Short task |
Turn every line of the records below into a Markdown table with the columns Row and Line, numbering each line and skipping blank ones. Leave the pictures out of the answer.

Input rows |
— start —
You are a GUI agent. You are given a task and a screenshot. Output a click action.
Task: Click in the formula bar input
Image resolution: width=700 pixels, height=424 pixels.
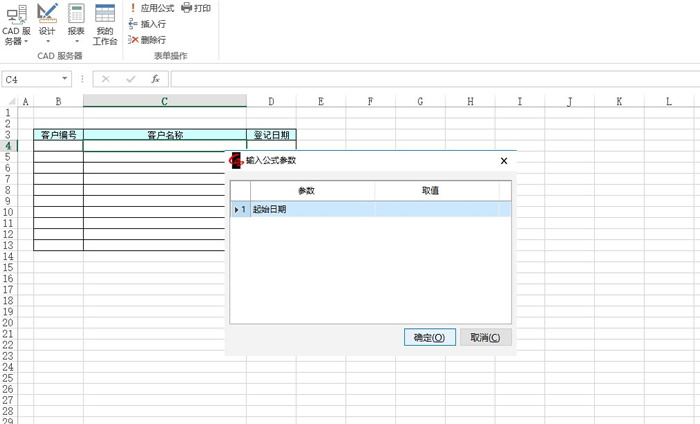coord(430,79)
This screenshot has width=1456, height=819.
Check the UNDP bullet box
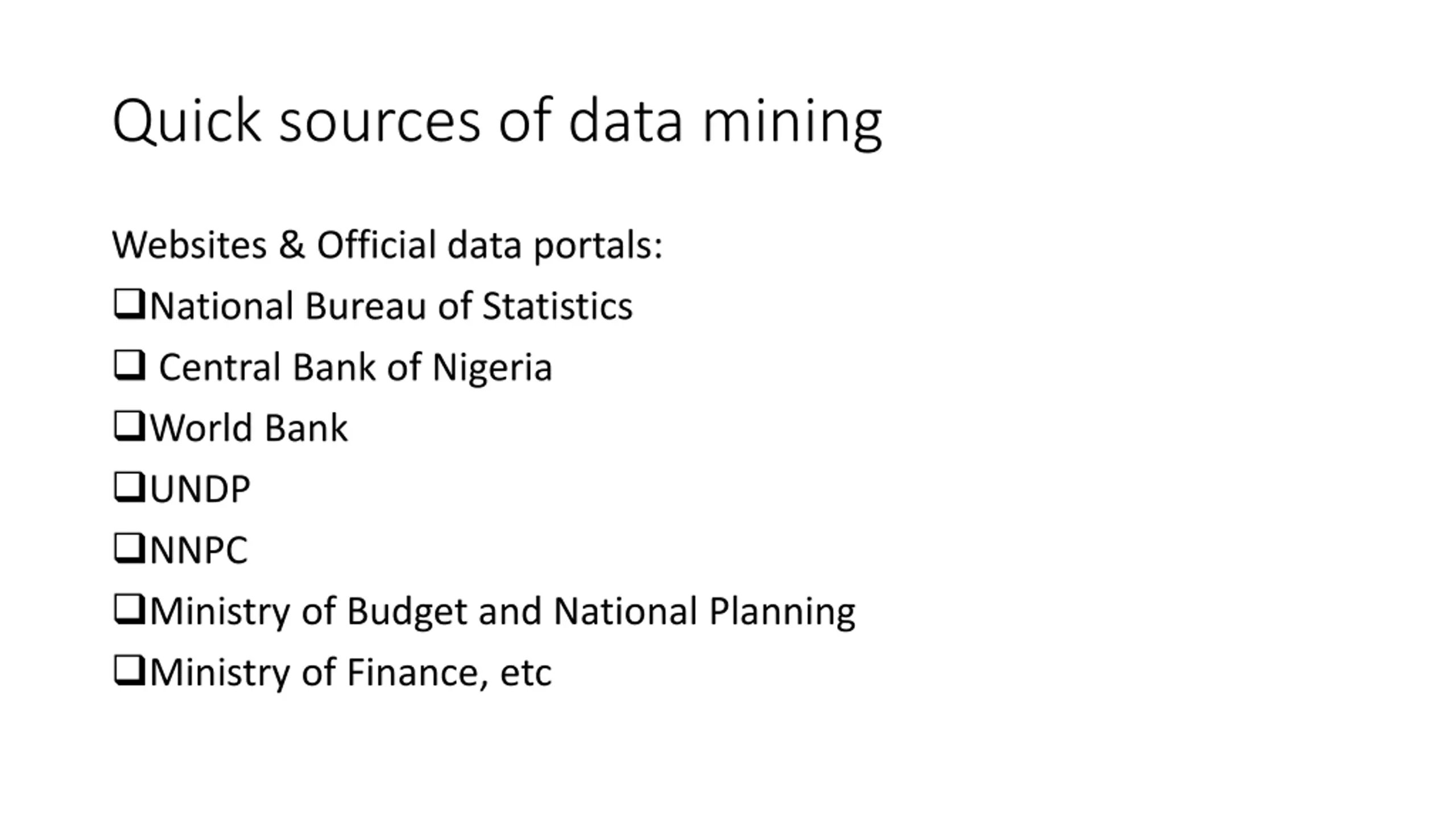coord(129,487)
— end —
In response |
| Row | Line |
|---|---|
| 1 | You are a GUI agent. You are given a task and a screenshot. Output a click action. |
| 2 | Task: Click in the formula bar input |
| 3 | Image resolution: width=700 pixels, height=424 pixels. |
| 4 | coord(430,79) |
| 5 | This screenshot has width=1456, height=819. |
| 6 | Check the UNDP bullet box |
| 7 | coord(129,487) |